• [Data for review]
##########

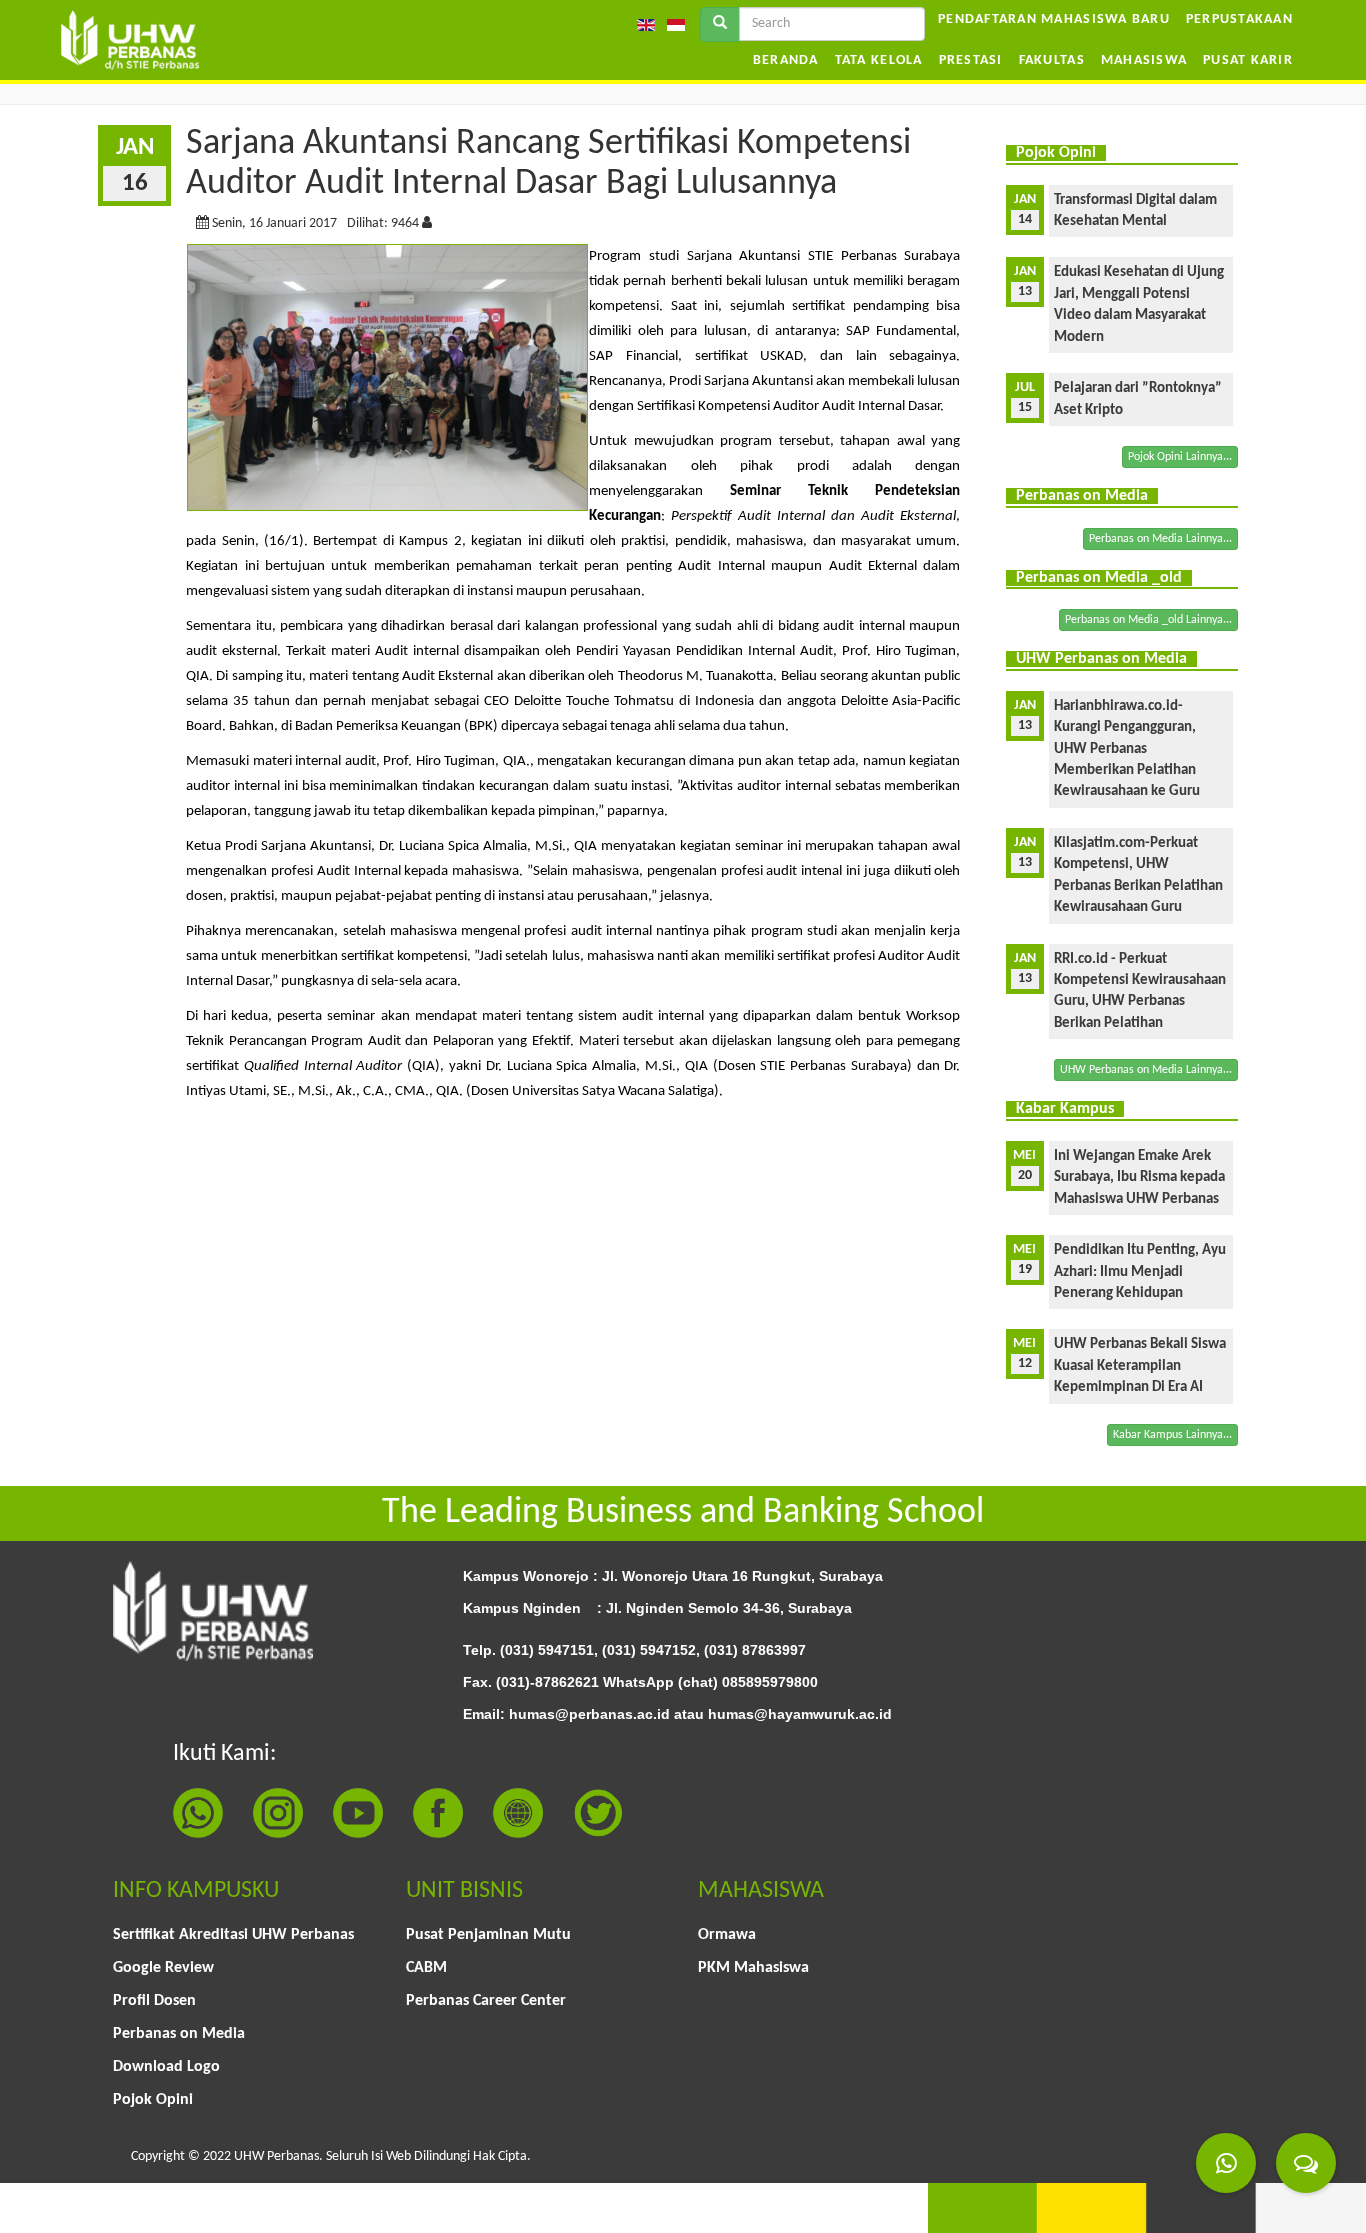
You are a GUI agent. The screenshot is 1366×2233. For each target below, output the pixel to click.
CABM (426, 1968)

##########

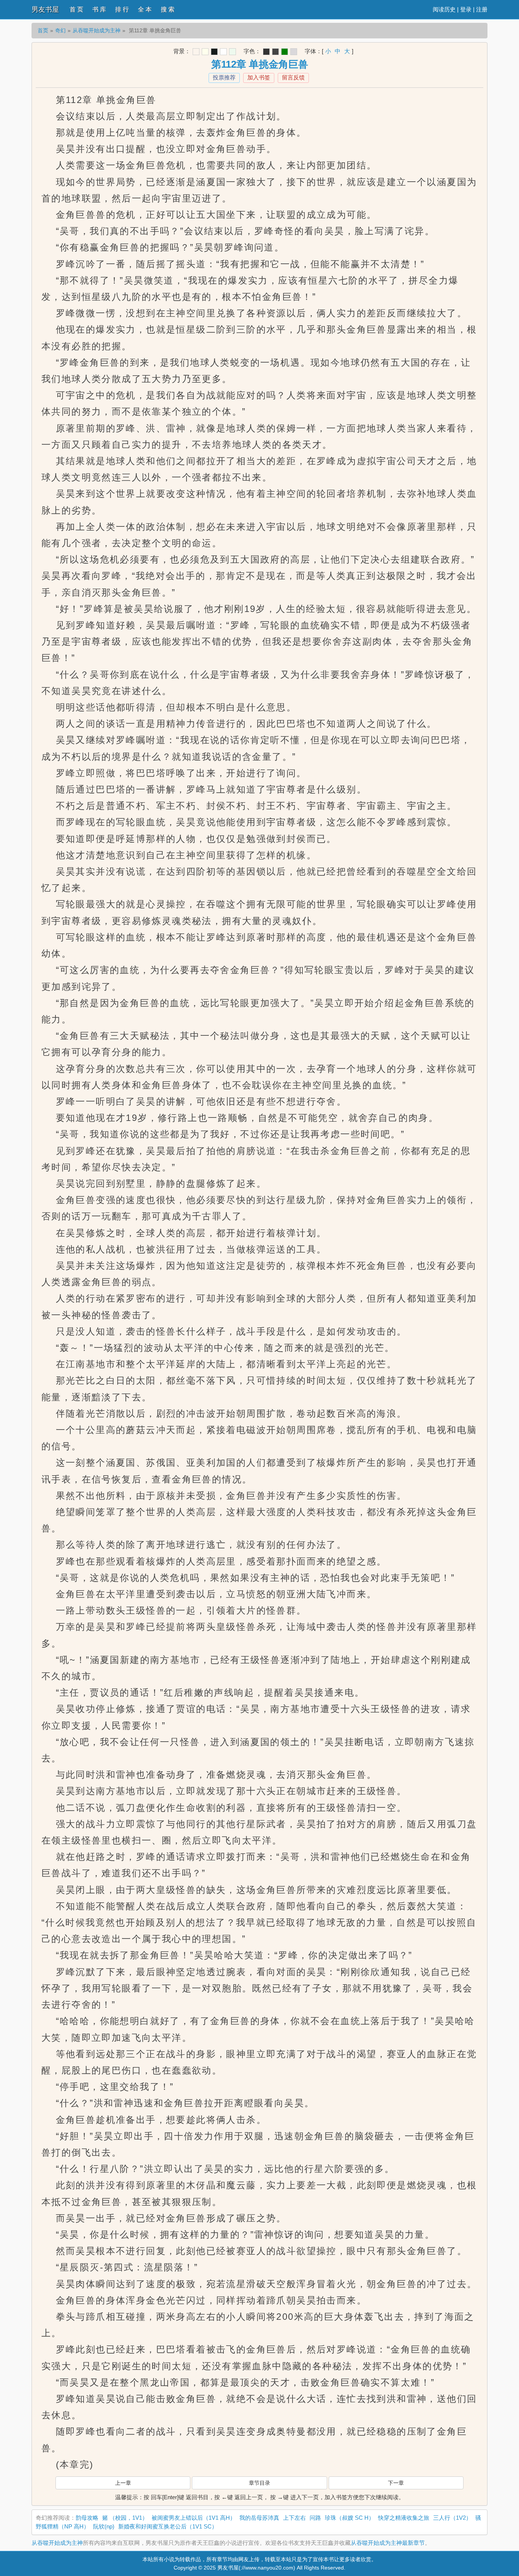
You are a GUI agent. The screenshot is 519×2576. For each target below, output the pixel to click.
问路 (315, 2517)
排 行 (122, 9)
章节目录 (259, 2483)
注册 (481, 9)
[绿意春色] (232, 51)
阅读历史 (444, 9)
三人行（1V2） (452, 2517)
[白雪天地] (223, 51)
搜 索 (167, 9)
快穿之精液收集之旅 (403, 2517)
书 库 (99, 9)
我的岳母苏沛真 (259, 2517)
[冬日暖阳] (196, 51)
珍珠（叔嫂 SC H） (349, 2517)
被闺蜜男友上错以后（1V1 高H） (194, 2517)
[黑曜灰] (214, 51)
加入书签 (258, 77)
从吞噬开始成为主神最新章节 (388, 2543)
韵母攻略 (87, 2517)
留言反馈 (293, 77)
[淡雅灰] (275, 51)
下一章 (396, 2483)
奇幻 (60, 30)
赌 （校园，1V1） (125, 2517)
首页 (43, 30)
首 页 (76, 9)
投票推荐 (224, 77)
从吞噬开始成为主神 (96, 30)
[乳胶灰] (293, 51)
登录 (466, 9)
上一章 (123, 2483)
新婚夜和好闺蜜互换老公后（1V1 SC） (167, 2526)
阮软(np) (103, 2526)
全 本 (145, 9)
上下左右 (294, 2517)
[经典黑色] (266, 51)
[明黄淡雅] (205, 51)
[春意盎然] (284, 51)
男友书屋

##########

• [Exercise]
Out of the entries above, write out only the lines between the line holding "You are a GUI agent. The screenshot is 519×2576." and the line holding "投票推荐 (224, 77)", inclusive, each exactly as given.

• [Answer below]
You are a GUI agent. The screenshot is 519×2576. For each target below, output the pixel to click.
问路 (315, 2517)
排 行 (122, 9)
章节目录 (259, 2483)
注册 (481, 9)
[绿意春色] (232, 51)
阅读历史 (444, 9)
三人行（1V2） (452, 2517)
[白雪天地] (223, 51)
搜 索 (167, 9)
快穿之精液收集之旅 (403, 2517)
书 库 (99, 9)
我的岳母苏沛真 (259, 2517)
[冬日暖阳] (196, 51)
珍珠（叔嫂 SC H） (349, 2517)
被闺蜜男友上错以后（1V1 高H） (194, 2517)
[黑曜灰] (214, 51)
加入书签 (258, 77)
从吞噬开始成为主神最新章节 (388, 2543)
韵母攻略 (87, 2517)
留言反馈 (293, 77)
[淡雅灰] (275, 51)
下一章 (396, 2483)
奇幻 (60, 30)
赌 （校园，1V1） (125, 2517)
首页 (43, 30)
首 页 (76, 9)
投票推荐 (224, 77)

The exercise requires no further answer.